Talk of his dry spell and some frustration sparked what I thought was a conspiracy theory about umpires and high-strikeout hitters, that the umps have a bias and feel they can ring up K-prone hitters on closes pitches because, well, they were going to strike out anyway.
Hitters who talk a lot of walks, like Choo, get the benefit of the doubt on close pitches.
Woodward made it sound as if that’s common knowledge.
“You see it with guys like Choo and other guys who have a reputation of not swinging at balls, they tend not to get strikes called,” Woodward said. “Umpires know.

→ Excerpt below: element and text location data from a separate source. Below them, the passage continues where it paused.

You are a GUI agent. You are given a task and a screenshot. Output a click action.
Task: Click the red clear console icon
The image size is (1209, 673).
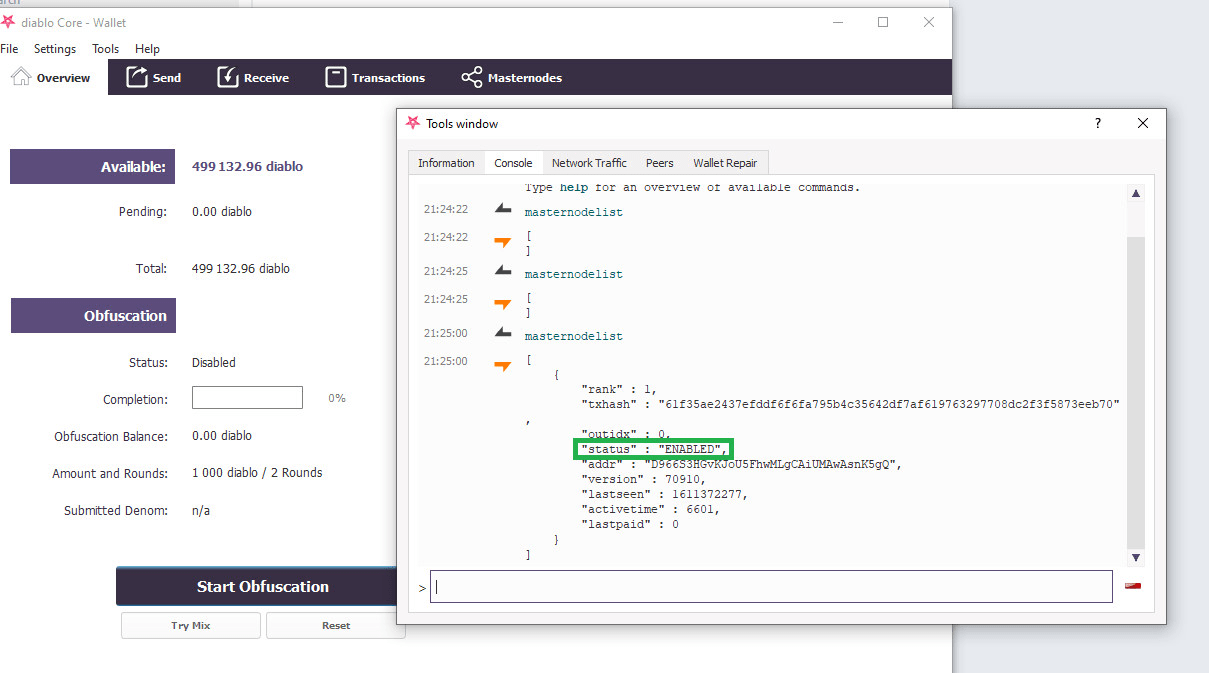[x=1133, y=586]
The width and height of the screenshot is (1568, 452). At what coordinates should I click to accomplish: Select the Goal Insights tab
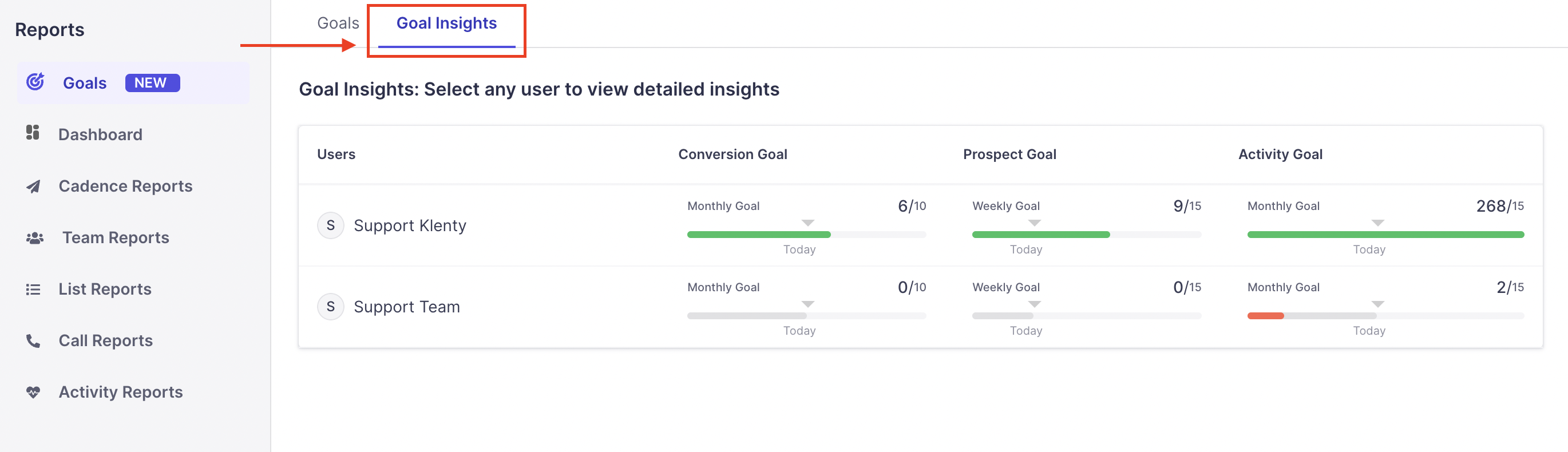pos(446,23)
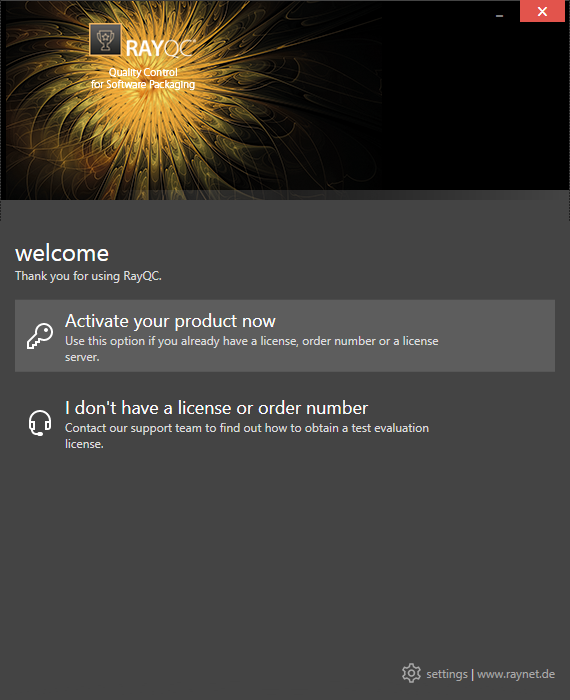The image size is (570, 700).
Task: Click the "welcome" heading
Action: pos(62,254)
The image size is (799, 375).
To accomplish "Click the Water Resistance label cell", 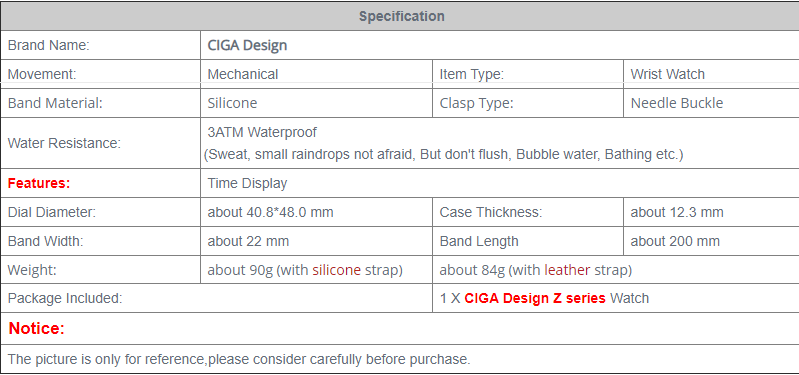I will [x=101, y=143].
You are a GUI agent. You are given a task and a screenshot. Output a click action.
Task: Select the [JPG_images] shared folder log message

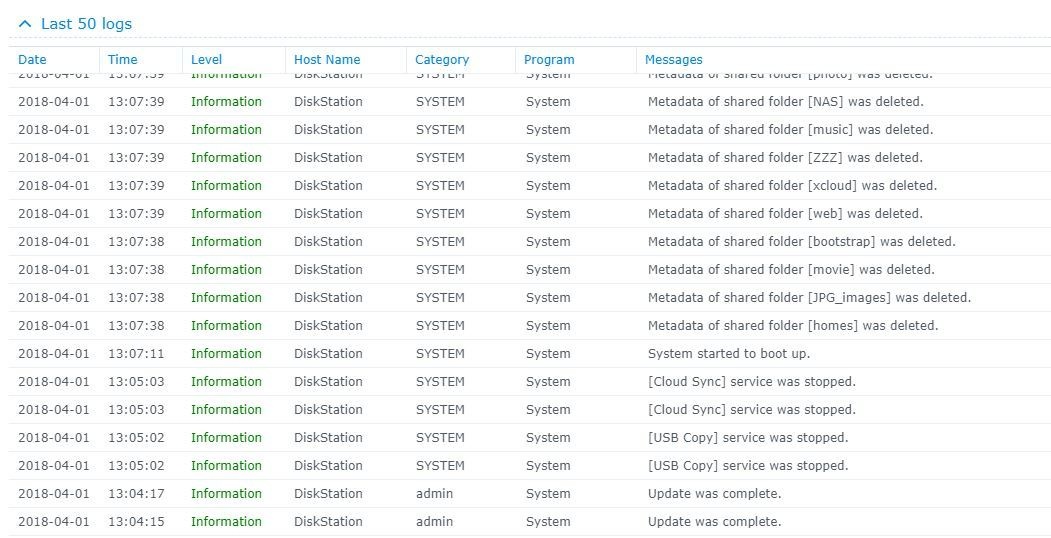[809, 298]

They have an idea of what they see of this hitter, his reputation in the past, his numbers in the past.
“Joey, I told him the first time I met him, ‘You’re going to have periods this year where you stick to it, where they expect it to be the old Joey and call strikes on you.’ Unfortunately, they are human. They are going based on reputation, so he has to re-establish his reputation. Sometimes there is a little bit of frustration, but he has to stay stubborn and he’ll gain a reputation in a good way, eventually, if he stays with it.
“Like Joey Votto, they don’t call it. They just think he has a great eye. They assume if he doesn’t swing, it must be a ball. Free-swinging guys, like Javier Baez, they know he swings out of the strike zone a little bit. It’s just natural. They know who is hitting and they know who is pitching.”
Gallo said in spring training that he is all for the implementation of robo umps. The real umps, with their steady dose of missed pitches, continue make the case that robo umps should be implemented.